I’m working away on the new test and benchmark application.
I need to support creating processes, to test position-independent data structures.
That means I need to pin processes to particular logical cores.
Know what?
That’s what’s written on the sign that points the way into hell.
Let me put this bluntly : Windows has no API to set process affinity beyond the first processor group, which has a maximum of 64 logical cores.
You read that right.
So if you have say 128 cores, and let’s say Windows has split these up into two 64 core groups - you can only set process affinity to be on cores 0 to 63.
You can set thread affinity to be on any core - but this is not the same as process affinity, and is less performant - but it looks like this is the best you can do.
It’s problematic to do this remotely (from another process). To do so you’d need to call CreateRemoteThreadEx(). In my case, I’m spawning new processes and I want them to quit when the benchmark work is done, so I need to co-ordinate between the main thread (which begins when the process is spawned) and the thread created by CreateRemoteThreadEx(), which will be created at some point after the main thread… it’s hard to wait on things in the main thread which haven’t yet been created. I could busy wait on a global variable…. but this is stomach-twistingly bad. I don’t want to write code like this.
You can set thread affinity from within the process itself by calling SetThreadGroupAffinity(). Obviously to use this you have to pass in information about which logical core in which processor group. I’m passing in some information already to the child process, through the command line (shared memory name and length in bytes), so I’ll have to add this.
It’s still not what I actually want. I want to set process affinity, from the parent process.
Windows thread/process affinity APIs are Civil Service quality - and I don’t mean the British Civil Service. I mean the Egyptian Civil Service.

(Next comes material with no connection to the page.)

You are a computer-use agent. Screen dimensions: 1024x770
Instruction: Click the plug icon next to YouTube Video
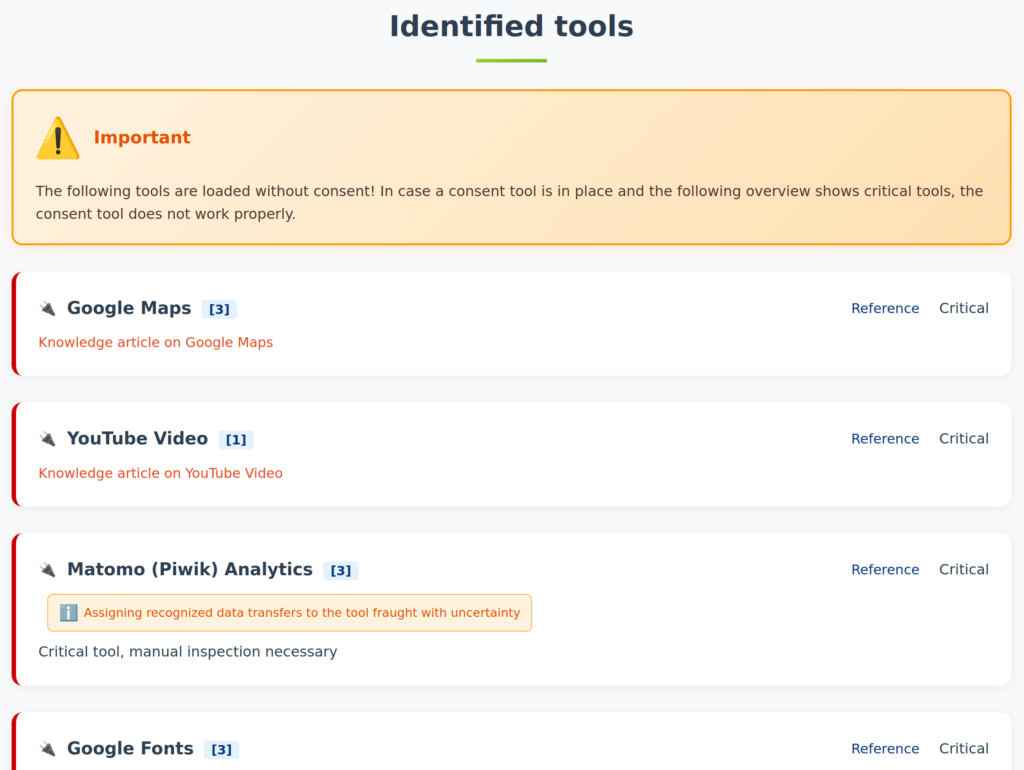tap(48, 439)
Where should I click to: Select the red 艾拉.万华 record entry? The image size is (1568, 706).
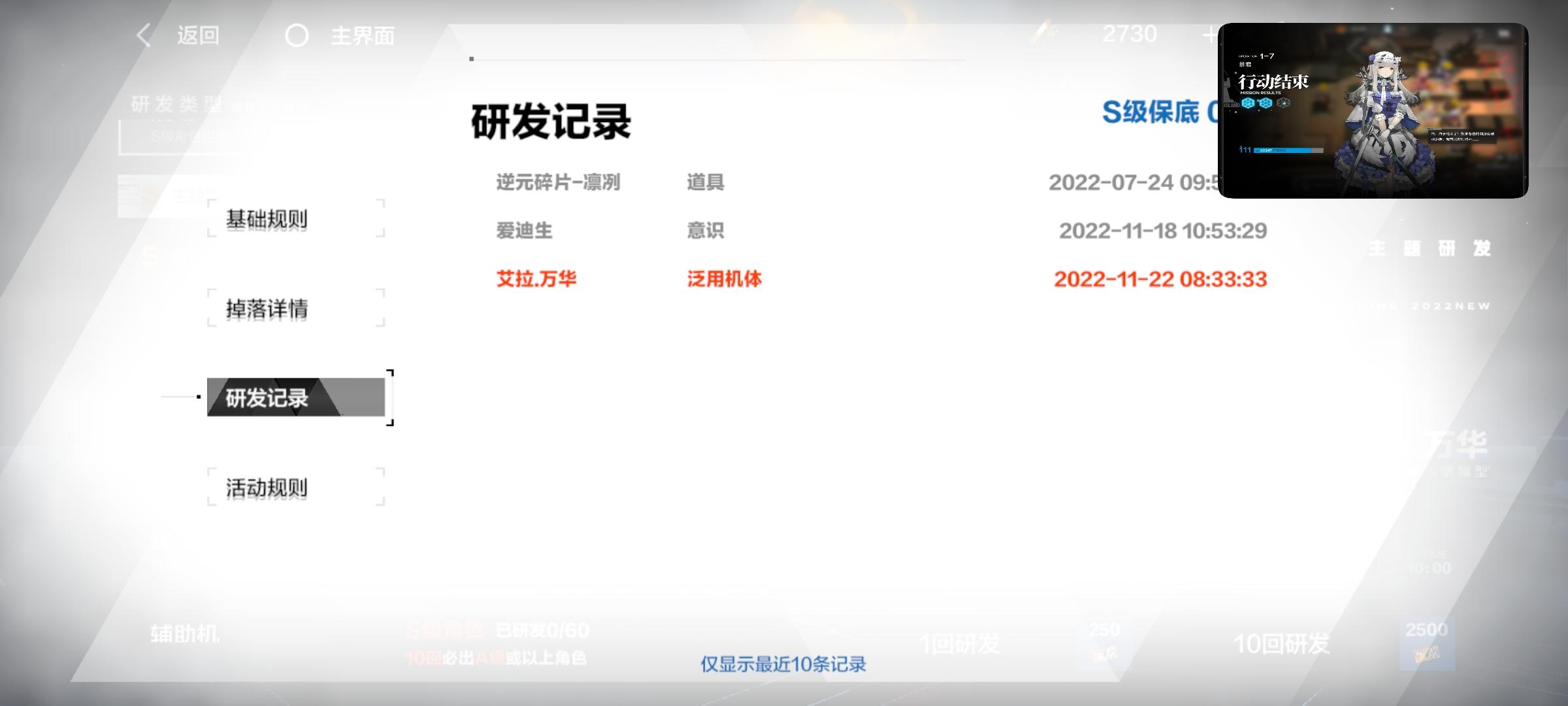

Next step, finding out how bad it is under Linux. It’ll be bad, but it won’t be as bad, even if it’s just by not having processor groups, which are the worst single concept I’ve encountered since MS-DOS was designed with a 640kb RAM limit.
Tzo!
Coded all day.
Have the new test and benchmark app to the point it compiles.
Still need to do some key work, but it’s an important step.
Importantly, I realised I’d made a huge blunder all along in test and benchmark - I use in test and in benchmark liblfds data structures, the list in particular.
I can’t do that, because liblfds is designed to offer data structures to the extent your system offers atomics; so you might not have the list.
In fact, the test and benchmark code needs to use single threaded data structures throughout.
This means I need to put some of the single-threaded data structure (stds) library data structures in the test and benchmark library.
I also need to introduce versioning on the stds code in liblfds, so multiple released can be compiled in the same project.
I finish my current contract work on Tuesday, and I’ll be taking a few years off, so the next release will come reasonable soon - few months tops.